Wir befinden uns im Jahr 2004 nach Christus. Ganz Deutschland befindet sich in den Klauen der Angst. Ganz Deutschland? Nein! Ein von unbeugsamen Optimisten bevölkertes Dorf namens Berlin hört nicht auf, der Angst die Zähne zu zeigen. Wie es sich für die Habenixe in diesem Dorf gehört, fürchten sich Sozialnix und seine Frau Hartzia vor nichts mehr – außer dass ihnen der Himmel auf den Kopf fallen könnte. So ähnlich könnte er anfangen, der Band „Asterix und die Berliner Versicherungsfritzen“. Es gäbe eine spannende Schlacht um die letzten Arbeitsplätze und Eigentumswohnungen, dann der große Sieg der Optimisten – und im letzten Bild hängen die Versicherungsmakler samt Hausratsversicherungen im Baum über dem zünftigen Wildschwein-Bankett.

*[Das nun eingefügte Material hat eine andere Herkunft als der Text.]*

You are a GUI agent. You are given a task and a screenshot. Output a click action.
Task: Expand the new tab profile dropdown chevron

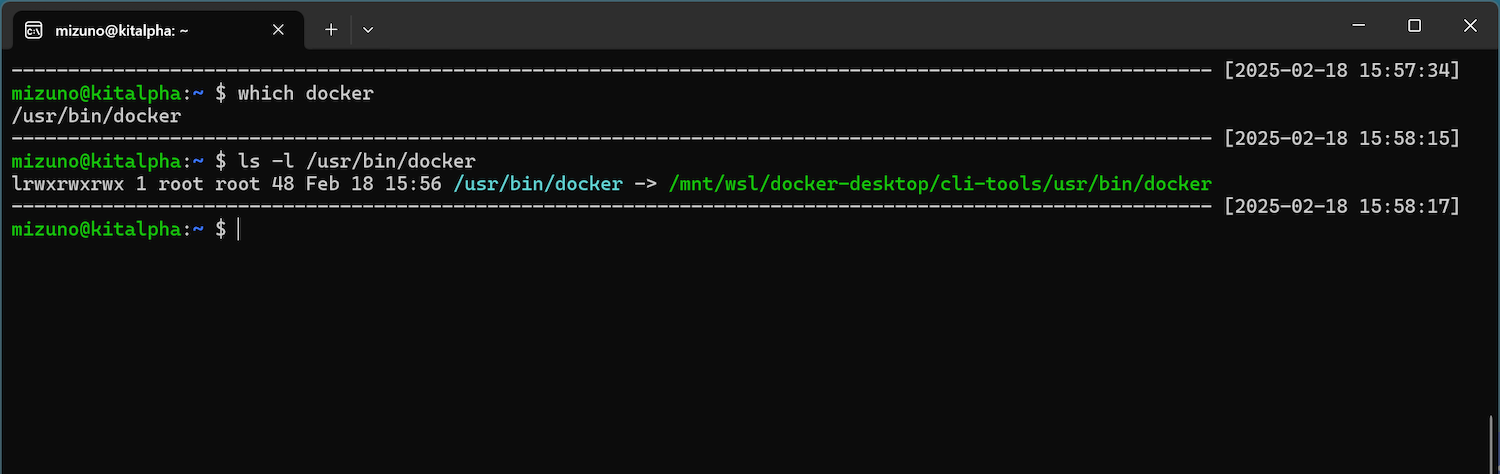368,30
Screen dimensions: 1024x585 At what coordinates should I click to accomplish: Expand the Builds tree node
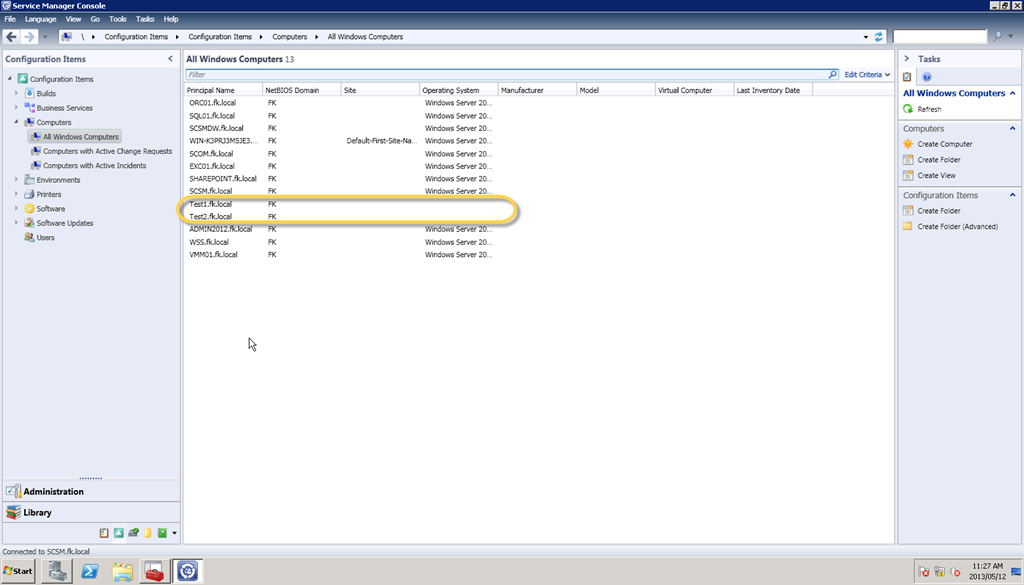[16, 94]
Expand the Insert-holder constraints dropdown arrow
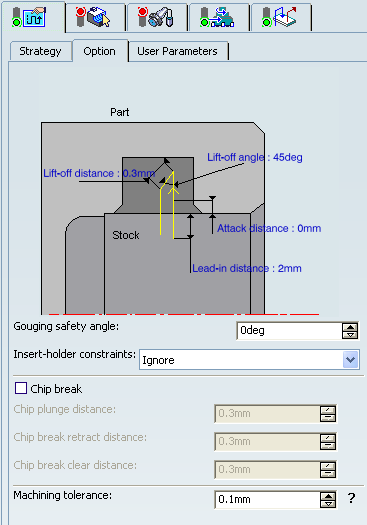 point(351,360)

KOMMENTAR VON ADRIENNE WOLTERSDORF

Nun haben wir es jedenfalls schwarz auf weiß: Die Berliner sind optimistischer, oder sagen wir angstfreier, als die meisten anderen Deutschen. Das fand eine westdeutsche Versicherung mit einer Studie heraus. Und wir nehmen an, die Versicherungskaufleute dürften nach dieser Lektüre ihrerseits in heller Aufregung sein. Denn nicht nur, dass „der Berliner an sich“ sich nicht einmal mehr vor Raub und Wasserschaden graust, nein, er hat nicht einmal Angst, seinen Arbeitsplatz zu verlieren.

Ganz anders der Berliner Versicherungsmakler. Der hoffte noch aus den Kürzungskeilen des Sozialumbaus Funken schlagen zu können. Versicherungspakete zu Discountpreisen gegen die Armut der Zukunft – doch wir sind sorglos geworden: Wo nichts mehr ist, ist auch nichts mehr zu verlieren. Berlin ist pleite – und nun nicht einmal mehr Absatzgebiet für das Geschäft mit der Hoffnung.